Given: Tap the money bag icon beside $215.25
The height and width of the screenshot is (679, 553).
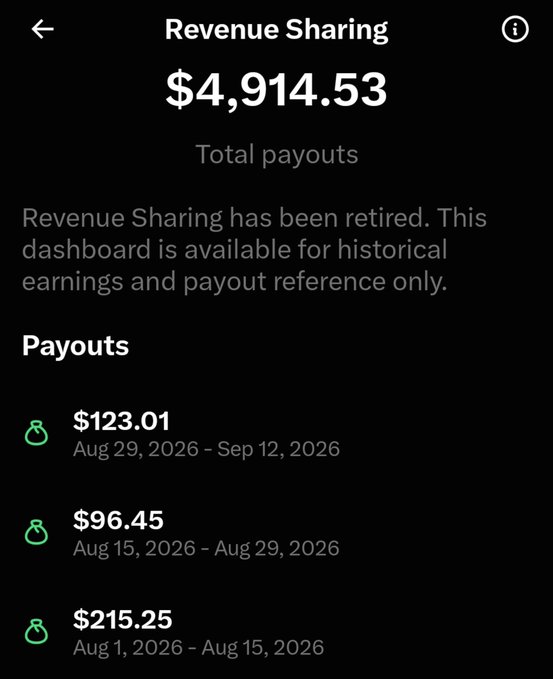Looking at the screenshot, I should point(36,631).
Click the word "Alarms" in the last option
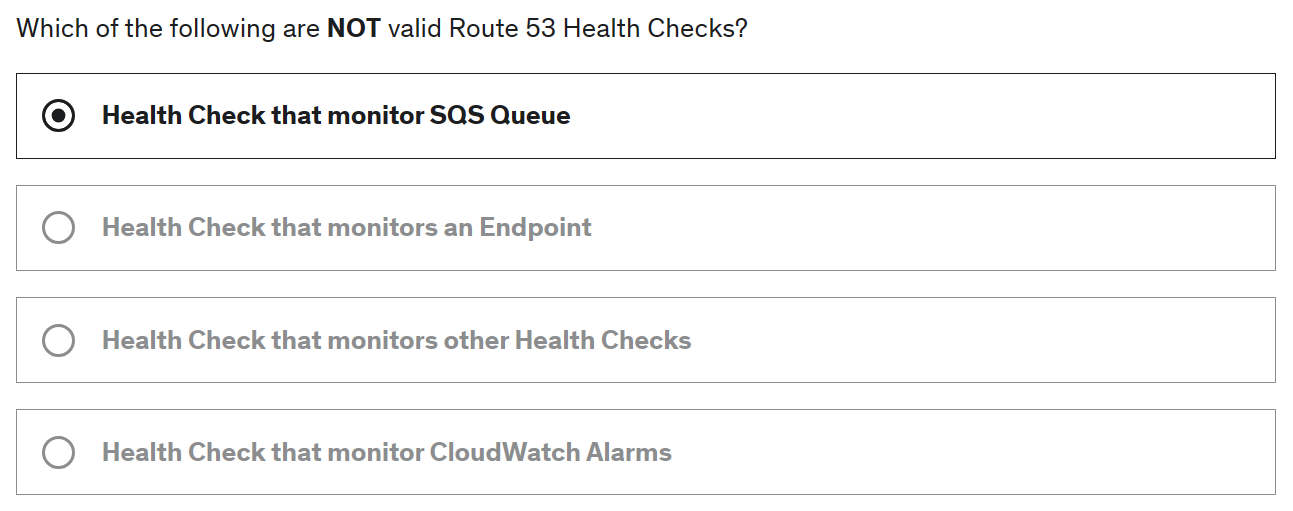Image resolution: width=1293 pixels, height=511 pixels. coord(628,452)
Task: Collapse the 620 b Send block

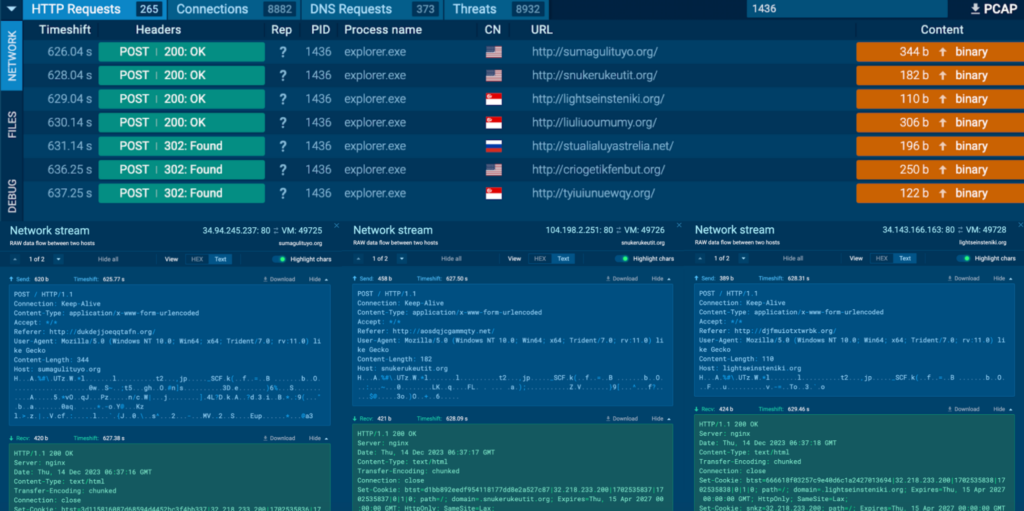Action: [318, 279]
===
## [Work required]
Omitting the images, transcribe every record exactly.

## [Exercise output]
Given: Tap the money bag icon beside $215.25
The height and width of the screenshot is (679, 553).
Looking at the screenshot, I should point(36,631).
Click the word "Alarms" in the last option
Image resolution: width=1293 pixels, height=511 pixels. coord(628,452)
Task: Collapse the 620 b Send block

Action: [318, 279]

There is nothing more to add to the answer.